A varejista que chega ao mercado em nada se parece com aquela de uma década atrás. Além de donos diferentes, a gestão mudou por completo. Quando a Polo chegou, a relação entre a dívida líquida e o Ebitda acumulado em 12 meses estava em 7 vezes. Ao fim de 2020, a Casa&Video tinha uma dívida líquida de R$ 110 milhões, equivalente a 0,63 vezes o Ebitda de 12 meses.
Entre as fortalezas que pretende apresentar aos investidores, o grande destaque é o que a Casa&Video conseguiu fazer com sua estrutura de capital de giro. A empresa reduziu o nível do estoque e aumentou o giro no abastecimento depois que conseguiu se concentrar na oferta daquilo que sabe vender melhor. Essa gestão permite que tenha preços competitivos frente aos competidores, mesmo sem a mesma escala que as titânicas líderes do setor.
Quem ajudou no milagre foi um professor de Harvard, com sua consultoria: Ananth Ramam, economista focado no gerenciamento da cadeia de suprimentos. Durante alguns anos, a partir de 2014, ele frequentemente vinha para o Brasil fazer suas avaliações sobre a empresa.
Depois que seu modo de pensar o varejo passou pela Casa&Video, um centro de distribuição que atendia 80 lojas, com potencial teórico para dar conta de 120, passou a ter capacidade para abastecer 350 pontos de venda. Sozinho, ele atende toda operação e permitiu a expansão para o Sudeste, além do Rio e Espírito Santo.
Com a estratégia na gestão de portfólio e de capital de giro, a companhia quer seguir com a expansão. O prospecto destaca que a abertura de lojas também ganhou fôlego pela vacância no número de imóveis disponíveis na região.

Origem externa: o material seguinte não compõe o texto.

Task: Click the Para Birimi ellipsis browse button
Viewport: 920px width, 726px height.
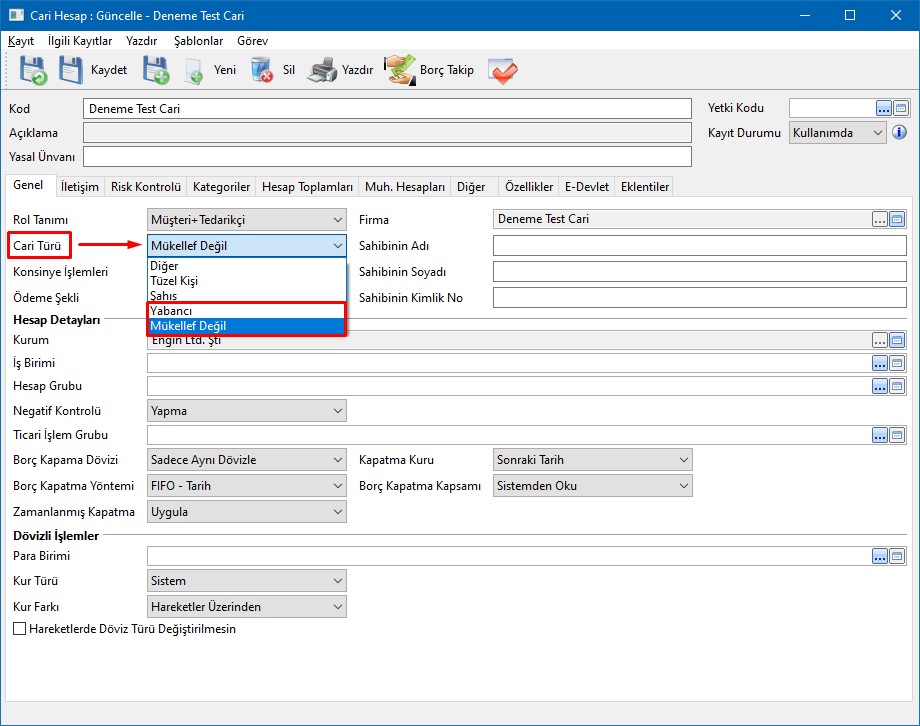Action: [x=880, y=556]
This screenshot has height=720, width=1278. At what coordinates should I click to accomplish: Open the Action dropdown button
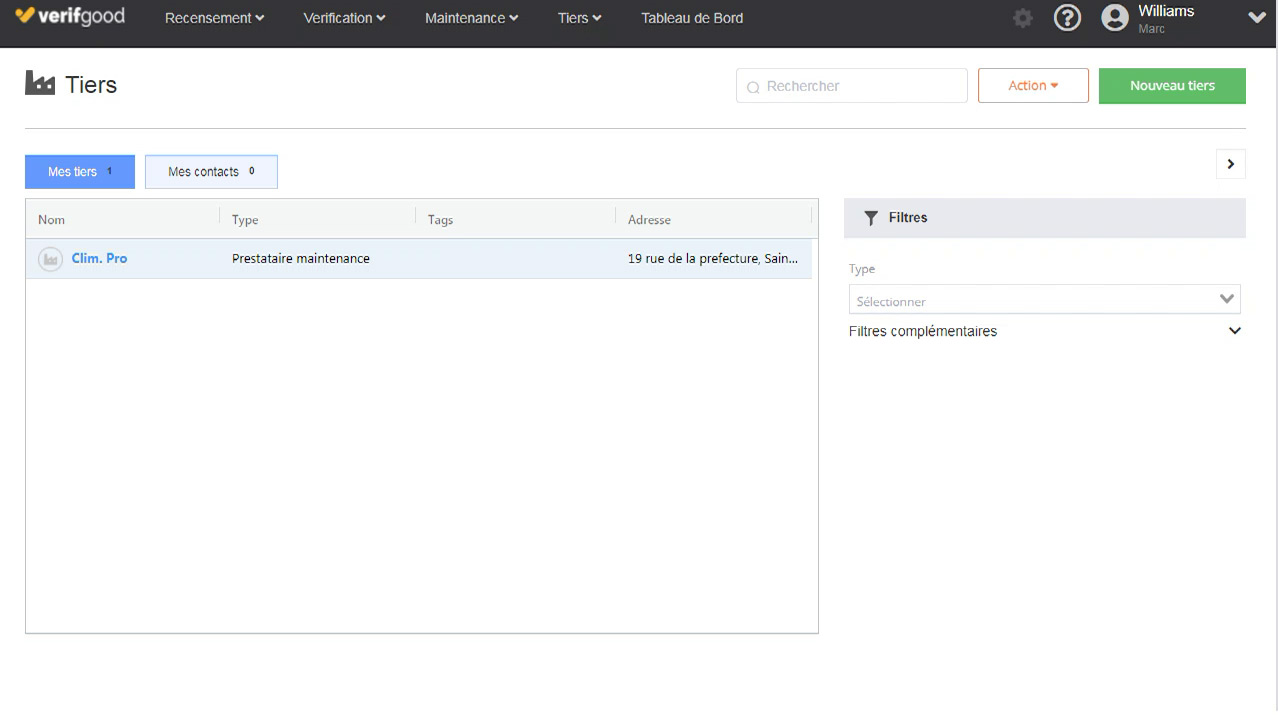[1032, 86]
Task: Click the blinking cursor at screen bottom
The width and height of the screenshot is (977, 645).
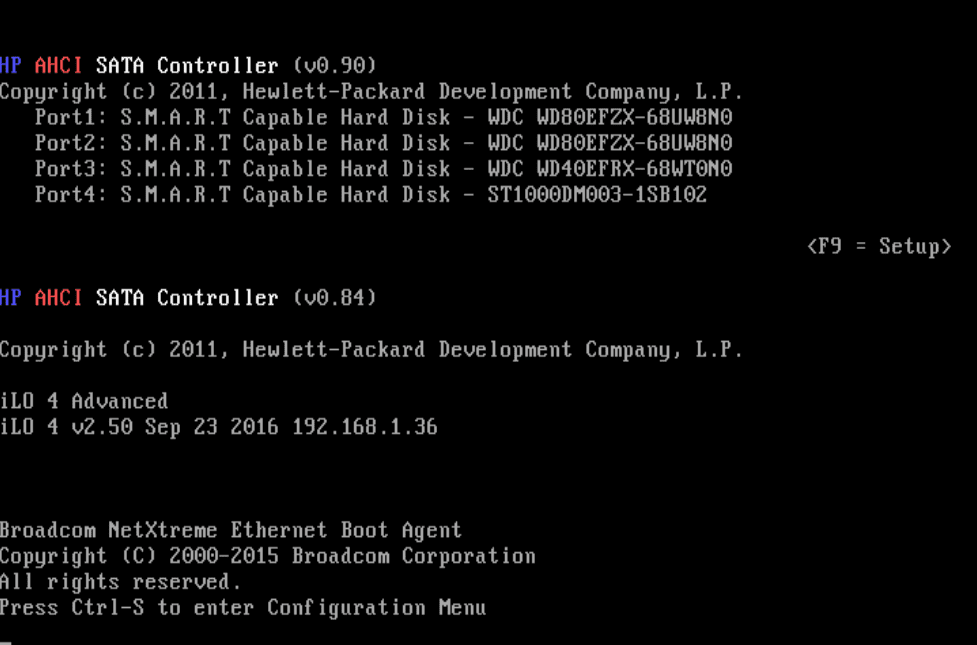Action: pos(6,641)
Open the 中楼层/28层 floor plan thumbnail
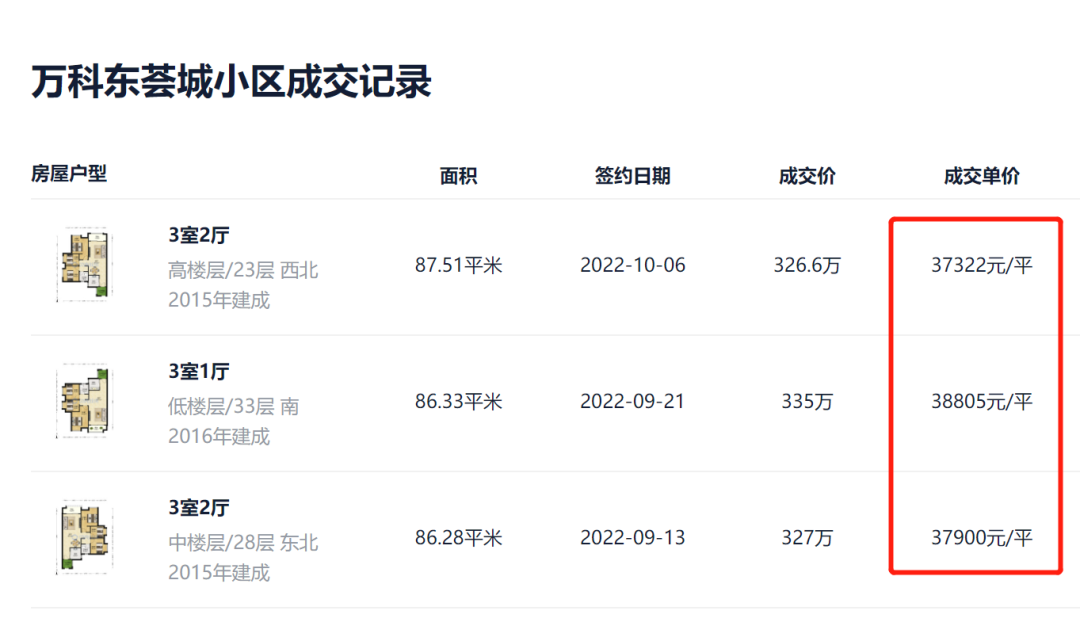This screenshot has width=1080, height=622. pos(84,537)
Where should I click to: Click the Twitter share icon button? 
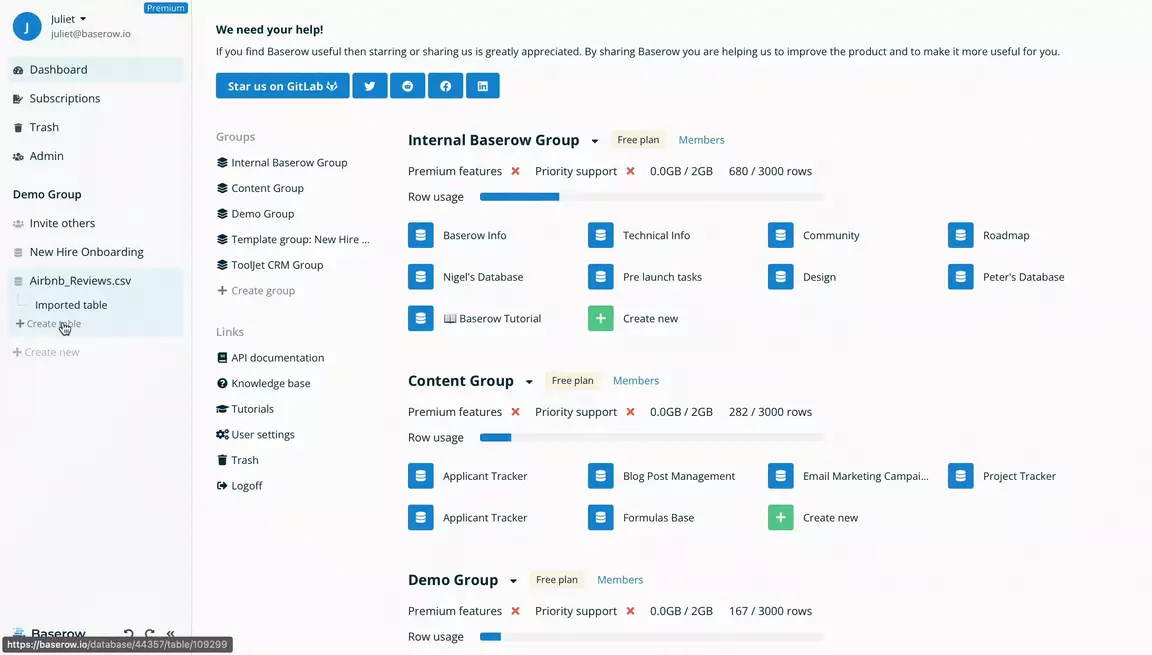(370, 86)
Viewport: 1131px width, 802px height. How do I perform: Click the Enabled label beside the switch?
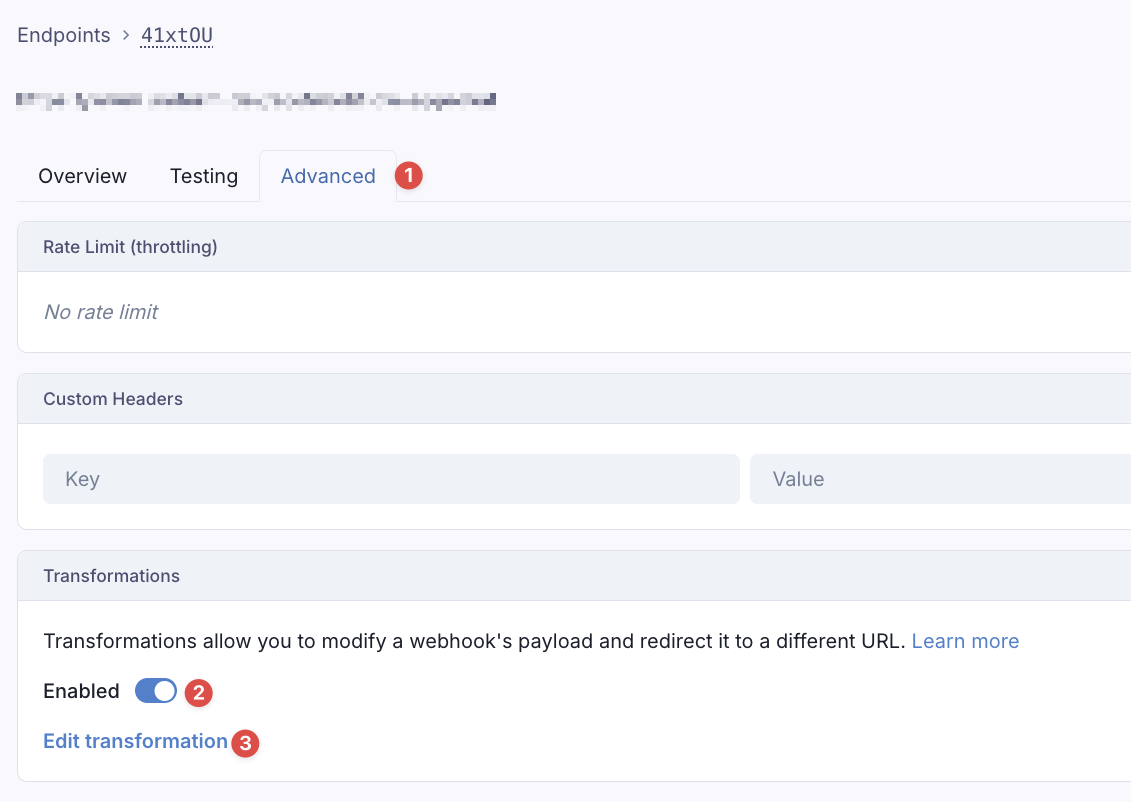click(81, 691)
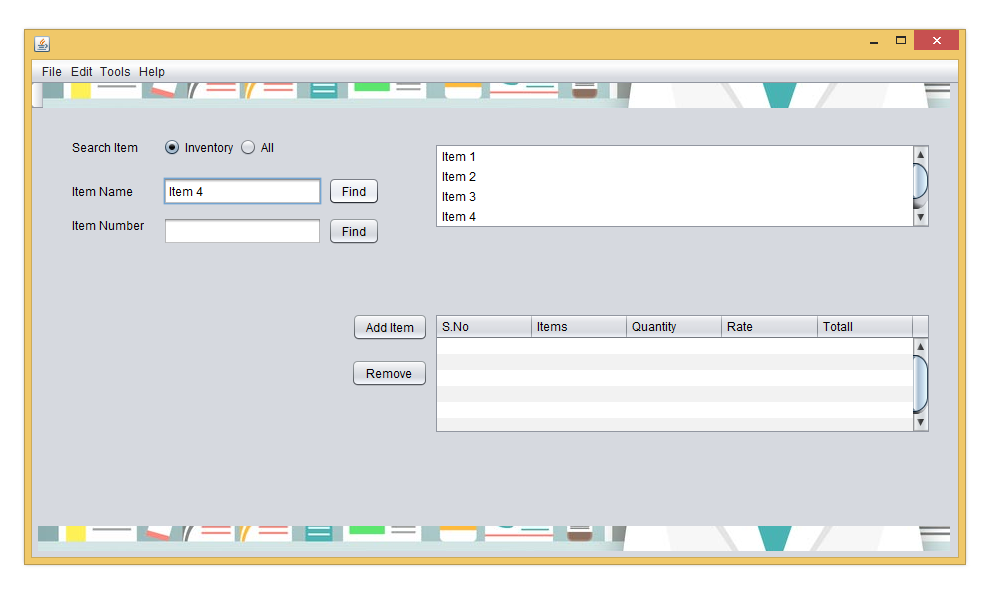The height and width of the screenshot is (597, 991).
Task: Click the Java coffee cup title bar icon
Action: (x=42, y=44)
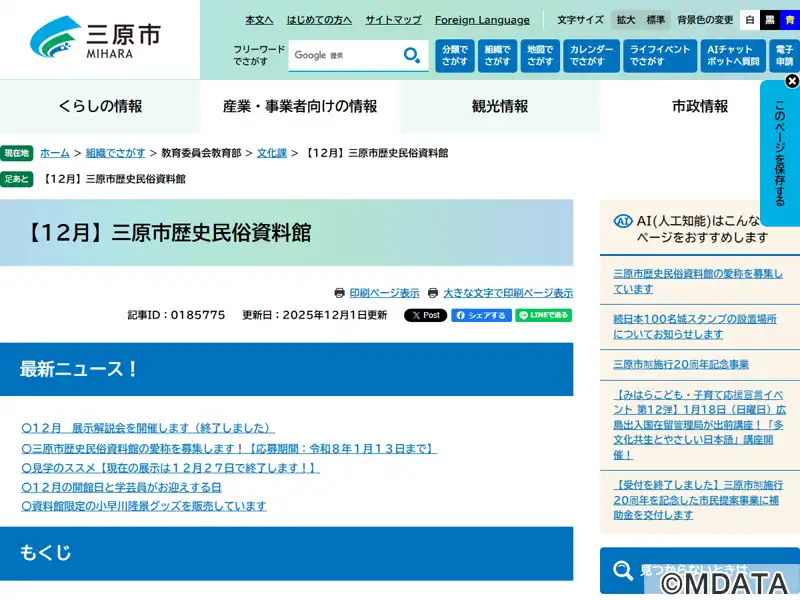Open the 観光情報 navigation tab

[x=500, y=106]
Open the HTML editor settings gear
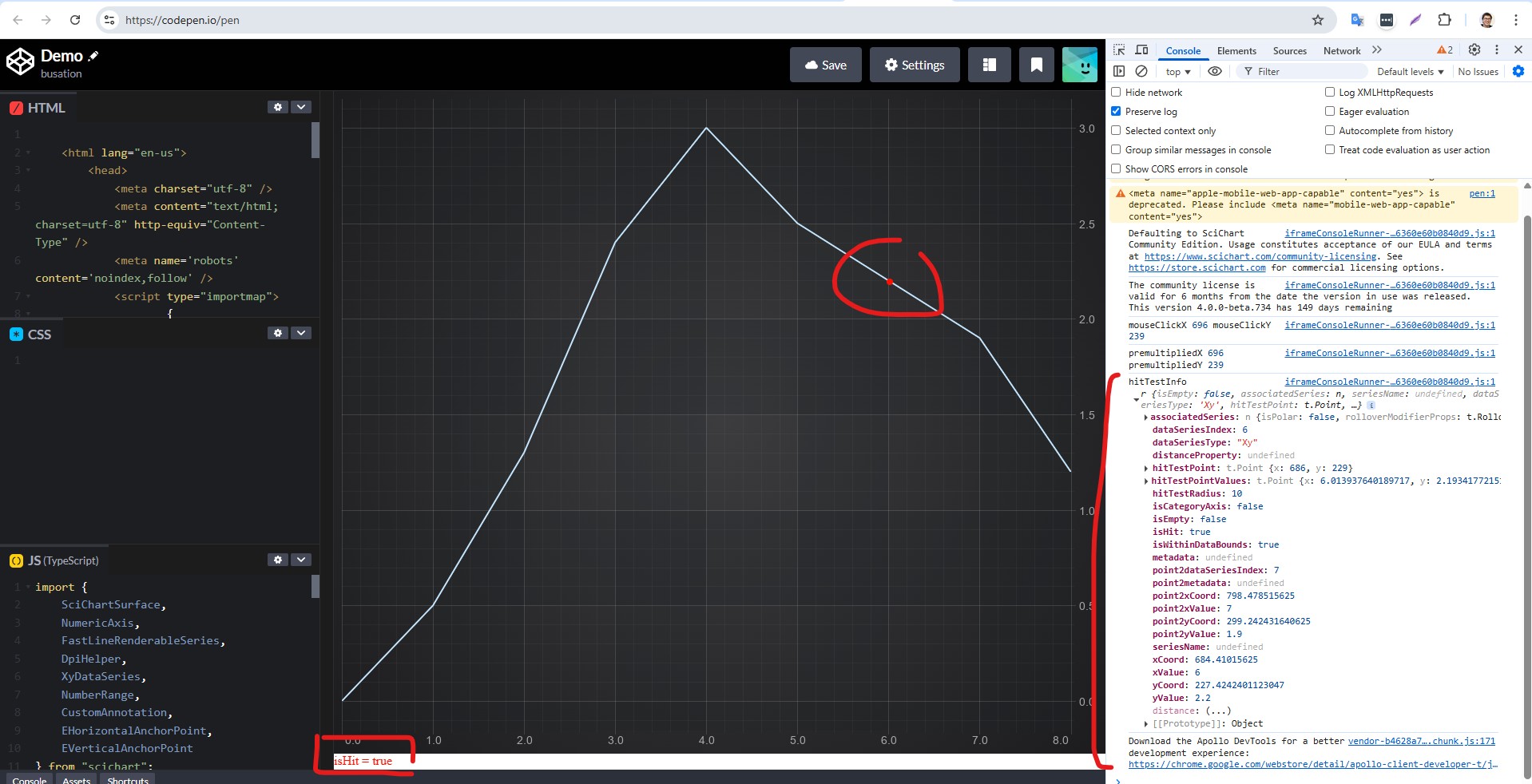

Em Minas Gerais, foi possível se aproveitar do encolhimento da rede Ricardo Eletro (Máquina de Vendas), mas o fechamento de diversas agências bancárias e livrarias também gerou oportunidades.
A companhia vai agora testar sua tese com investidores, pois acredita que tem seu lugar ao sol mesmo com a já forte digitalização e presença das grandes varejistas pelo país. Vê tudo como oportunidade. O Brasil é grande, muito grande.